The very name “Mimouna,” derived from the Moroccan Arabic (Darija) word for “wealth” or “good fortune,” reflects this spirit. Guests greet one another with terbehou w tsa’adou – “May you prosper and succeed” – capturing the festival’s forward-looking ethos.
More than celebration, a model for coexistence
The significance of Mimouna can be understood in three interconnected dimensions: religious, socioeconomic, and political. Approaching Mimouna in these terms reveals its lasting relevance to the region’s complex past, troubled present, and promising future.
Mimouna is inseparable from the broader spiritual arc of Passover, which commemorates the Israelites’ journey from slavery to freedom.
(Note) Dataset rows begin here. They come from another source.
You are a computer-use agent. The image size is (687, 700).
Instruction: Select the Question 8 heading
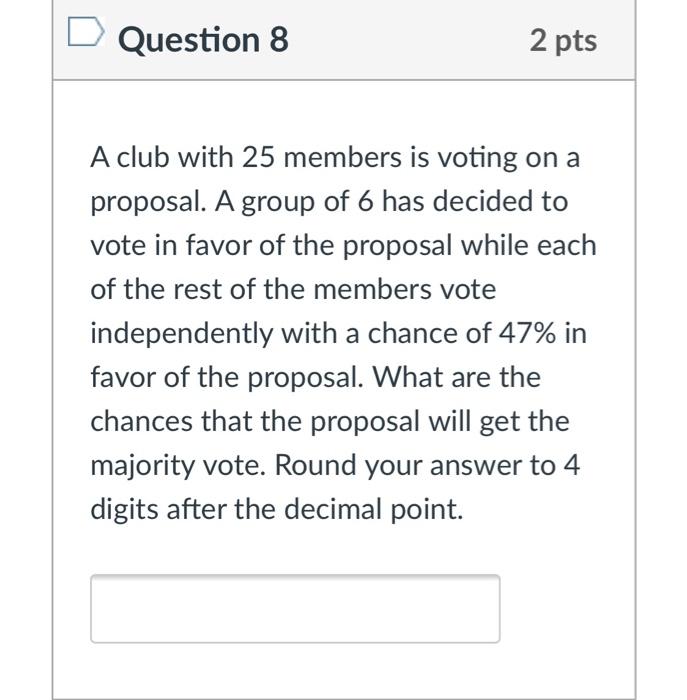(x=203, y=40)
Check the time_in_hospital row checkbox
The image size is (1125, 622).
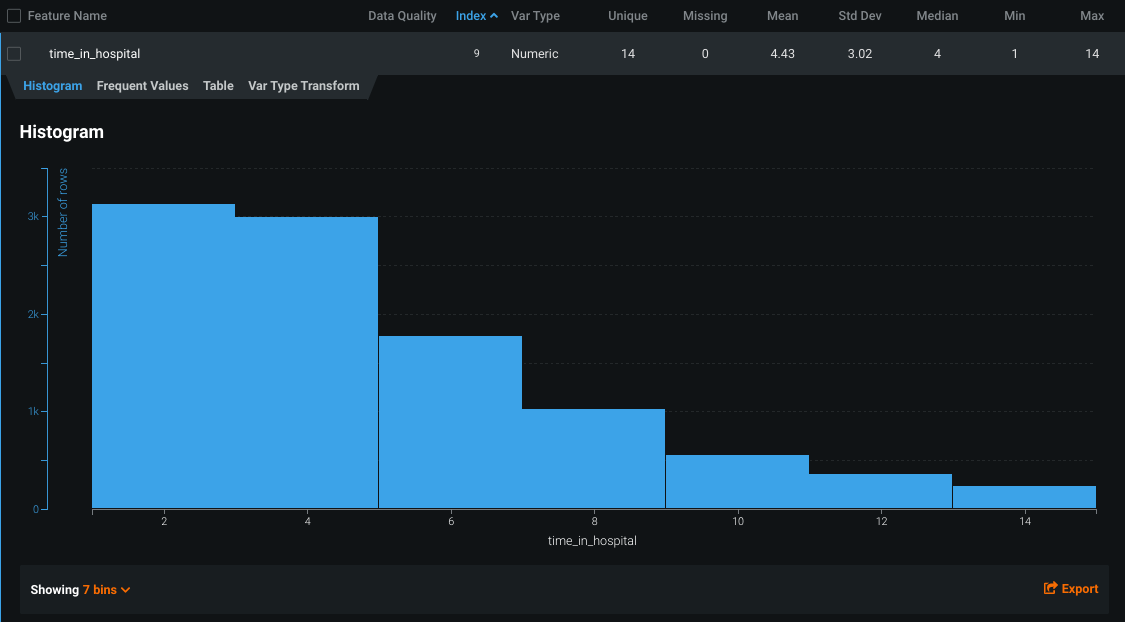[14, 54]
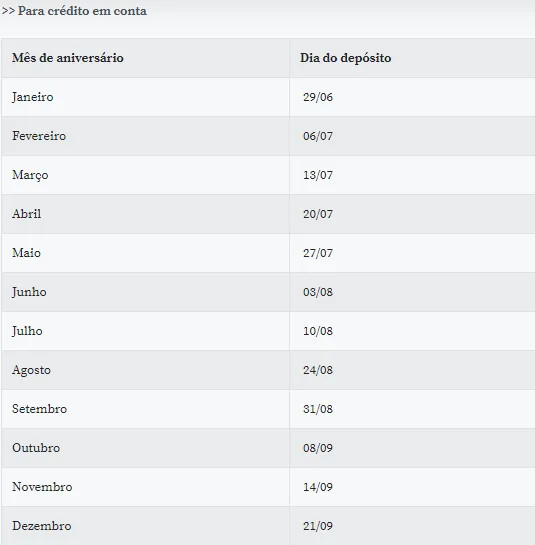The height and width of the screenshot is (545, 535).
Task: Click the 24/08 date for Agosto
Action: (x=318, y=370)
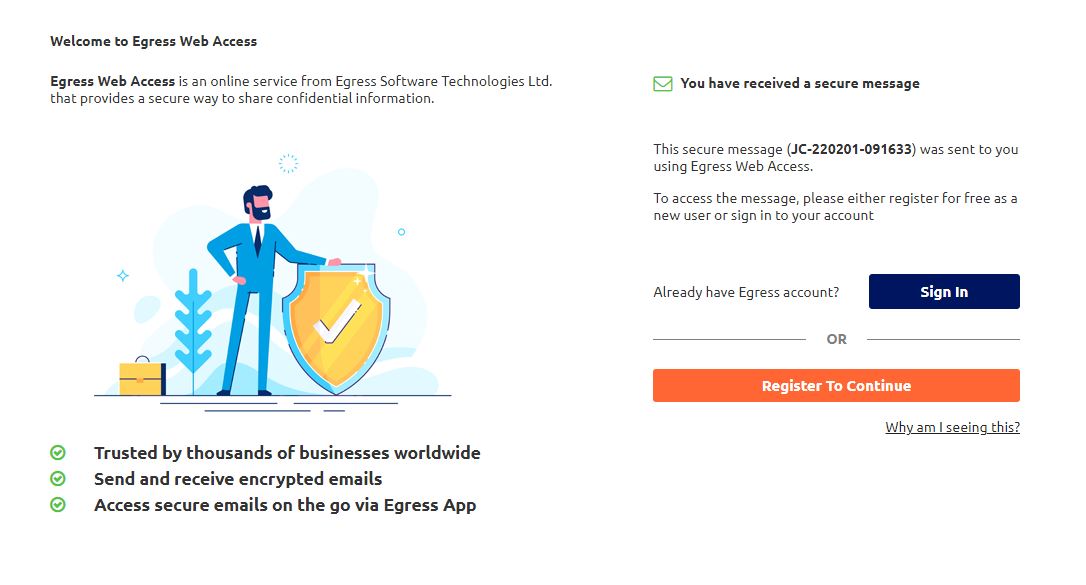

For centuries, Jews have concluded the Seder with the phrase “Next year in Jerusalem,” expressing a longing for messianic redemption.
Mimouna evolved as a simulation of that aspiration. Through collective celebration, it offered Jews a glimpse of a world redeemed: one in which the superficial labels used to entrench division would lose their meaning and appeal. In this sense, Mimouna is a lived expression of return – and a rare moment when Muslim communities symbolically affirmed their Jewish neighbors’ inalienable connection to the Land of Israel.
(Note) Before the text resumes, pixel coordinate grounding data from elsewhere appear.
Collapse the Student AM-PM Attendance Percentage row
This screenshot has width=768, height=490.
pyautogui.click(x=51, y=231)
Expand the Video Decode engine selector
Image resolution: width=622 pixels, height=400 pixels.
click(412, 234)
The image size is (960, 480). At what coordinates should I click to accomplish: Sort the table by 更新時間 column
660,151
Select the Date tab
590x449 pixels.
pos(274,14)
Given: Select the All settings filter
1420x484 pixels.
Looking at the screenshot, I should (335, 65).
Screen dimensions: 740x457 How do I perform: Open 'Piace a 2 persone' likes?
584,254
Furthermore, as argued by Joseph Toledano in Les Juifs Maghrébins (1991), Mimouna reflected a material reality. Passover is an expensive holiday, requiring households to replace leavened goods and often entire sets of utensils. By its conclusion, many families faced financial strain.
At the same time, the festival coincided with the arrival of spring, when agricultural conditions improved after harsh winters, particularly in southern Morocco, where the celebration first emerged. Mimouna thus marked a shared moment of economic renewal. It functioned as an expression of hope for prosperity, bridging Jewish and Amazigh communities through mutual dependence and seasonal rhythms. “After Pessah, which has left us ruined,” remarked the notable Moroccan-Israeli Rabbi Joseph Messas, “we pray for a good Mimouna.”
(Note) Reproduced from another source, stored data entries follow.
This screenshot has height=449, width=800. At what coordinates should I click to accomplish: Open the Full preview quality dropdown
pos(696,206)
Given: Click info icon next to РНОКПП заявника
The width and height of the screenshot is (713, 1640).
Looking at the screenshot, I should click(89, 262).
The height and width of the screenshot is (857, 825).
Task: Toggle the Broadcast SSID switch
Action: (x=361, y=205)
Finally, Mimouna presupposes and requires stability. Pre-modern Morocco was often marked by fragmentation, limited infrastructure, and periodic unrest. Yet under strong central authority – most notably during the reign of Sultan Ismail Ibn Sharif – conditions of relative security allowed for much greater social and physical mobility.
It is only in such a context that celebrations like Mimouna could flourish. Open homes and intercommunal exchange require trust: trust in one’s neighbors, and in the governing structures that ensure order. Mimouna thus became, implicitly, a marker of political legitimacy for the Moroccan Sultanate. It signaled a society in which different communities could coexist under the protection of the state. Its continued resonance reflects the enduring importance of that equilibrium.
Today, Mimouna’s ethos finds a modern expression in the Abraham Accords. These agreements, normalizing relations between Israel and several Muslim states – including Morocco – represent more than diplomatic realignment. They reflect a reactivation of historical patterns of coexistence, rooted in shared culture and mutual recognition. Where Mimouna once brought neighbors across thresholds to share bread and blessings, the Abraham Accords bring nations into new frameworks of economic, cultural, and strategic cooperation.
In this sense, the accords can be understood as an institutionalization of the Mimouna vision: a movement from isolation to encounter, and from cultural memory to active policy. They suggest that coexistence cannot remain a nostalgic ideal so often corrupted and weaponized by the anti-Israel Left.
On the contrary, it must be a viable foundation for a future that embraces Israel and its Jews. Mimouna matters because it reminds us that such a future has, in some form, already existed – and can exist again.
The writer is a historian and researcher who specializes in colonial North Africa and the modern Middle East.